08/02/23
神サマの探し物 最終話
「涼太君!」
美鈴が心配そうな顔をしてこちらに近寄ってきた。
「あぁ、なんとかな」
俺は頭をかいて立ち上がった。倒れこんでいる上尾の近くに澪は腕を組んで立っていた。表情は誇らしげであった。
俺は澪の元まで向かった。
「あんた、大丈夫なの?」
「あぁ、なんとかな。とりあえず、こいつをどうにかしないとな」
とか、ぬかしていると上尾が意識を取り戻した。
「……何故俺が負けたんだ」
ボソッとつぶやいた。俺も澪も同時に言った。
「これが、『友』の力だ」
上尾は呆れた感じの笑いを浮かべて、ゆっくり起き上がった。
「そうか……今回は、俺の負けを認めよう。だが、次は……」
突然、世界が色を取り戻した。上尾もあの銃も姿を消し、俺達は道にただ立っていただけだった。
「何だったんだろう……」
俺がため息をつくと、澪がツンツンと俺の腕をつついた。
「何だ?」
「……」
澪は目線をそらして、照れくさそうに。
「ありがと。涼ちゃん(りょうちゃん)」
と、言った。
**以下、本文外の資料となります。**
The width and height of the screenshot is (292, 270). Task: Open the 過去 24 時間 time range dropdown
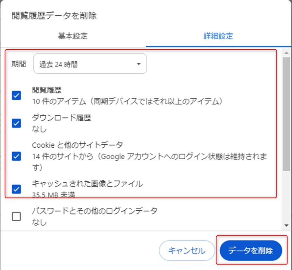(x=90, y=64)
涼ちゃんって言うのはやめて欲しいが……
「じゃあ、帰りますか」
その後3人は何事も無かったかのように美鈴の家へ向かう事にした。
――そして、数日が経った。
「おかわり!」
そう言って、茶碗を差し出す澪。
「はい」
その茶碗にご飯を盛って手渡す母親さん。それ、10杯目ですよ。
「何? 涼ちゃん。私の顔に何かついてる?」
「いんや」
「あ、そう」
……てな訳で、正式に家族が1人増えた訳ですが、この家は何人まで受け入れるつもりなのだろうか、気になるところだが、俺と美鈴は学校が待っている。今日も1日が始まった。